* INSTRUCTION *
Reproduce the lines verbatim, beginning at the line that contains "You are a computer-use" and stopping after the line that contains "Select Schedule child", with both of those lines included.

── MATERIAL FOR THIS EXERCISE

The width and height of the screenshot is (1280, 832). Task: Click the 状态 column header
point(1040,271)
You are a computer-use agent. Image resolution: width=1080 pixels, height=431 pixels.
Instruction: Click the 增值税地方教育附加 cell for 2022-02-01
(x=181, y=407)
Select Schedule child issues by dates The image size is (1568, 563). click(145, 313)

────
── MATERIAL FOR THIS EXERCISE

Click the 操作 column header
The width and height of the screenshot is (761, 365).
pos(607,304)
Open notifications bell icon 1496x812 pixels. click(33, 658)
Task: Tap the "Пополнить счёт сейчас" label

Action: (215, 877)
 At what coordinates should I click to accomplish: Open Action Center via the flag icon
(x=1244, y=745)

────
── MATERIAL FOR THIS EXERCISE

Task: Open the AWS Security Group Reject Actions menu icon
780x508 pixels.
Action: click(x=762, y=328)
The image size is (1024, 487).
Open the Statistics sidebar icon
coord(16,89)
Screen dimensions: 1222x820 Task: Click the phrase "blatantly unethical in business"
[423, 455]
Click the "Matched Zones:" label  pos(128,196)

────

* SOLUTION FOR THIS EXERCISE *
You are a computer-use agent. Image resolution: width=1080 pixels, height=431 pixels.
Instruction: Click the 增值税地方教育附加 cell for 2022-02-01
(x=181, y=407)
Select Schedule child issues by dates The image size is (1568, 563). click(145, 313)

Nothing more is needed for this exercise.